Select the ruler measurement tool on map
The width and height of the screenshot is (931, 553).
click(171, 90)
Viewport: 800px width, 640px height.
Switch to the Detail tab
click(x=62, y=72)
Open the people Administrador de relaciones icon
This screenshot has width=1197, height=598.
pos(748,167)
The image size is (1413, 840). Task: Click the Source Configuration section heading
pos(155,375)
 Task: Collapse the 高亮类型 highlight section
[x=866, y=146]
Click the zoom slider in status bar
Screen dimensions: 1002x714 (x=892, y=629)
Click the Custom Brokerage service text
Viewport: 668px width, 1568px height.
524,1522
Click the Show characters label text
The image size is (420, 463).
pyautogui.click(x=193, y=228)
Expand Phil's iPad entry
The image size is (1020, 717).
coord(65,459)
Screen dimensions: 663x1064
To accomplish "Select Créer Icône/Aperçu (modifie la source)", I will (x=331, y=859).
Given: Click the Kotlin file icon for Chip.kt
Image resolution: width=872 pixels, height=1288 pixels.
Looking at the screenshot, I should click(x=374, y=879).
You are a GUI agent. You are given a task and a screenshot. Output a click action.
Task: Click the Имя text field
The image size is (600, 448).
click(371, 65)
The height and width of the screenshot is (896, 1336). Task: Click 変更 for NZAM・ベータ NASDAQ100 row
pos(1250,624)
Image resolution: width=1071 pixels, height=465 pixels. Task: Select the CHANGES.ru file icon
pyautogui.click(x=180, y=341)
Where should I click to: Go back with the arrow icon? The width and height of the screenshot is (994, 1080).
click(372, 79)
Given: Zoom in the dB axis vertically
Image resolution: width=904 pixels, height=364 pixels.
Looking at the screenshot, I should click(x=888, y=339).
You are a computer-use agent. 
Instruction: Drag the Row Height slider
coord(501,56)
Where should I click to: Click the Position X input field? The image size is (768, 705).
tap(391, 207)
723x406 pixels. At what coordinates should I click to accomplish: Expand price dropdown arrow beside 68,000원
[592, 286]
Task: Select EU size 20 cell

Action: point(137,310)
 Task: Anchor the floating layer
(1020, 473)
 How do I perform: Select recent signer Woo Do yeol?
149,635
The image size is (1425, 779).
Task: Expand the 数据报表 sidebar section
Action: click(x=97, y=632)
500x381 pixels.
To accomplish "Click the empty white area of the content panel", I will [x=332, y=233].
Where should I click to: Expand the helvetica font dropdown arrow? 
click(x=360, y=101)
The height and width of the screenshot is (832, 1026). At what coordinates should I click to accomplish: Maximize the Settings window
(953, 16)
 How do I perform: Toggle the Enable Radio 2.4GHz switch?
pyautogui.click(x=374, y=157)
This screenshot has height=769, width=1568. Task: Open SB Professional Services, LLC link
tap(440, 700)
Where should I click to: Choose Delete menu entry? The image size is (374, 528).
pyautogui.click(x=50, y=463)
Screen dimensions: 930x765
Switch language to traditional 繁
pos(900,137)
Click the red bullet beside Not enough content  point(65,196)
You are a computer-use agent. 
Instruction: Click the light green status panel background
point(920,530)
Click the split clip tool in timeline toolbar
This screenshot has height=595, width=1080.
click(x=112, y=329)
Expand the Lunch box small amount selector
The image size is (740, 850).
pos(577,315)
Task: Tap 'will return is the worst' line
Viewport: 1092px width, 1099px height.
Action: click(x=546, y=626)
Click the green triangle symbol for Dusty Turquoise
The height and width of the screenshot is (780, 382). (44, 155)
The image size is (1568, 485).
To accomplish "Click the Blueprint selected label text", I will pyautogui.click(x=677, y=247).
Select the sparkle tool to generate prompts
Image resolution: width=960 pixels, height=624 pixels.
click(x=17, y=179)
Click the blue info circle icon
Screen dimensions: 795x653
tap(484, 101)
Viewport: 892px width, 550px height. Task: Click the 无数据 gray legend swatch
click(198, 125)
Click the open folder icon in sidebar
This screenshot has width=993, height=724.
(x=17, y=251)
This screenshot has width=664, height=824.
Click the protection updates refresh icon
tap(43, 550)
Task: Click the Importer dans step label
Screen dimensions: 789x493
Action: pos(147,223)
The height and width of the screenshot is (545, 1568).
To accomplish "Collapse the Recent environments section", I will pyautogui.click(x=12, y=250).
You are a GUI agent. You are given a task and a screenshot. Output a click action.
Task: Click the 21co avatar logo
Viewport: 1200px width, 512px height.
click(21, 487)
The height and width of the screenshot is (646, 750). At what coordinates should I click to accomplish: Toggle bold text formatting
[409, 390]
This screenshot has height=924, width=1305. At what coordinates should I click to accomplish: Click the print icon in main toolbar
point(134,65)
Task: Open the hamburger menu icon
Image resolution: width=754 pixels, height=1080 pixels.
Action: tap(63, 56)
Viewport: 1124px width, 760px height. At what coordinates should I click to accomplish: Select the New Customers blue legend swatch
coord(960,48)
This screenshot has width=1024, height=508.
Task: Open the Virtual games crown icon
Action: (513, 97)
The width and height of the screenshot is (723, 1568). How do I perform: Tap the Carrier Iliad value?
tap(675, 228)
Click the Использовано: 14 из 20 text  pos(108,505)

**Task prompt**
Copy all of the data above, character for character.

**Solution**
Select the ruler measurement tool on map
The width and height of the screenshot is (931, 553).
click(171, 90)
Viewport: 800px width, 640px height.
Switch to the Detail tab
click(x=62, y=72)
Open the people Administrador de relaciones icon
This screenshot has width=1197, height=598.
pos(748,167)
The image size is (1413, 840). Task: Click the Source Configuration section heading
pos(155,375)
 Task: Collapse the 高亮类型 highlight section
[x=866, y=146]
Click the zoom slider in status bar
Screen dimensions: 1002x714 (x=892, y=629)
Click the Custom Brokerage service text
Viewport: 668px width, 1568px height.
524,1522
Click the Show characters label text
The image size is (420, 463).
pyautogui.click(x=193, y=228)
Expand Phil's iPad entry
The image size is (1020, 717).
coord(65,459)
Screen dimensions: 663x1064
To accomplish "Select Créer Icône/Aperçu (modifie la source)", I will (x=331, y=859).
Given: Click the Kotlin file icon for Chip.kt
Image resolution: width=872 pixels, height=1288 pixels.
Looking at the screenshot, I should click(x=374, y=879).
You are a GUI agent. You are given a task and a screenshot. Output a click action.
Task: Click the Имя text field
The image size is (600, 448).
click(371, 65)
The height and width of the screenshot is (896, 1336). Task: Click 変更 for NZAM・ベータ NASDAQ100 row
pos(1250,624)
Image resolution: width=1071 pixels, height=465 pixels. Task: Select the CHANGES.ru file icon
pyautogui.click(x=180, y=341)
Where should I click to: Go back with the arrow icon? The width and height of the screenshot is (994, 1080).
click(372, 79)
Given: Zoom in the dB axis vertically
Image resolution: width=904 pixels, height=364 pixels.
Looking at the screenshot, I should click(x=888, y=339).
You are a computer-use agent. 
Instruction: Drag the Row Height slider
coord(501,56)
Where should I click to: Click the Position X input field? The image size is (768, 705).
tap(391, 207)
723x406 pixels. At what coordinates should I click to accomplish: Expand price dropdown arrow beside 68,000원
[592, 286]
Task: Select EU size 20 cell

Action: point(137,310)
 Task: Anchor the floating layer
(1020, 473)
 How do I perform: Select recent signer Woo Do yeol?
149,635
The image size is (1425, 779).
Task: Expand the 数据报表 sidebar section
Action: click(x=97, y=632)
500x381 pixels.
To accomplish "Click the empty white area of the content panel", I will [x=332, y=233].
Where should I click to: Expand the helvetica font dropdown arrow? 
click(x=360, y=101)
The height and width of the screenshot is (832, 1026). At what coordinates should I click to accomplish: Maximize the Settings window
(953, 16)
 How do I perform: Toggle the Enable Radio 2.4GHz switch?
pyautogui.click(x=374, y=157)
This screenshot has height=769, width=1568. Task: Open SB Professional Services, LLC link
tap(440, 700)
Where should I click to: Choose Delete menu entry? The image size is (374, 528).
pyautogui.click(x=50, y=463)
Screen dimensions: 930x765
Switch language to traditional 繁
pos(900,137)
Click the red bullet beside Not enough content  point(65,196)
You are a computer-use agent. 
Instruction: Click the light green status panel background
point(920,530)
Click the split clip tool in timeline toolbar
This screenshot has height=595, width=1080.
click(x=112, y=329)
Expand the Lunch box small amount selector
The image size is (740, 850).
pos(577,315)
Task: Tap 'will return is the worst' line
Viewport: 1092px width, 1099px height.
Action: click(x=546, y=626)
Click the green triangle symbol for Dusty Turquoise
The height and width of the screenshot is (780, 382). (44, 155)
The image size is (1568, 485).
To accomplish "Click the Blueprint selected label text", I will pyautogui.click(x=677, y=247).
Select the sparkle tool to generate prompts
Image resolution: width=960 pixels, height=624 pixels.
click(x=17, y=179)
Click the blue info circle icon
Screen dimensions: 795x653
tap(484, 101)
Viewport: 892px width, 550px height. Task: Click the 无数据 gray legend swatch
click(198, 125)
Click the open folder icon in sidebar
This screenshot has width=993, height=724.
(x=17, y=251)
This screenshot has width=664, height=824.
Click the protection updates refresh icon
tap(43, 550)
Task: Click the Importer dans step label
Screen dimensions: 789x493
Action: pos(147,223)
The height and width of the screenshot is (545, 1568).
To accomplish "Collapse the Recent environments section", I will pyautogui.click(x=12, y=250).
You are a GUI agent. You are given a task and a screenshot. Output a click action.
Task: Click the 21co avatar logo
Viewport: 1200px width, 512px height.
click(21, 487)
The height and width of the screenshot is (646, 750). At what coordinates should I click to accomplish: Toggle bold text formatting
[409, 390]
This screenshot has height=924, width=1305. At what coordinates should I click to accomplish: Click the print icon in main toolbar
point(134,65)
Task: Open the hamburger menu icon
Image resolution: width=754 pixels, height=1080 pixels.
Action: tap(63, 56)
Viewport: 1124px width, 760px height. At what coordinates should I click to accomplish: Select the New Customers blue legend swatch
coord(960,48)
This screenshot has width=1024, height=508.
Task: Open the Virtual games crown icon
Action: (513, 97)
The width and height of the screenshot is (723, 1568). How do I perform: Tap the Carrier Iliad value?
tap(675, 228)
Click the Использовано: 14 из 20 text  pos(108,505)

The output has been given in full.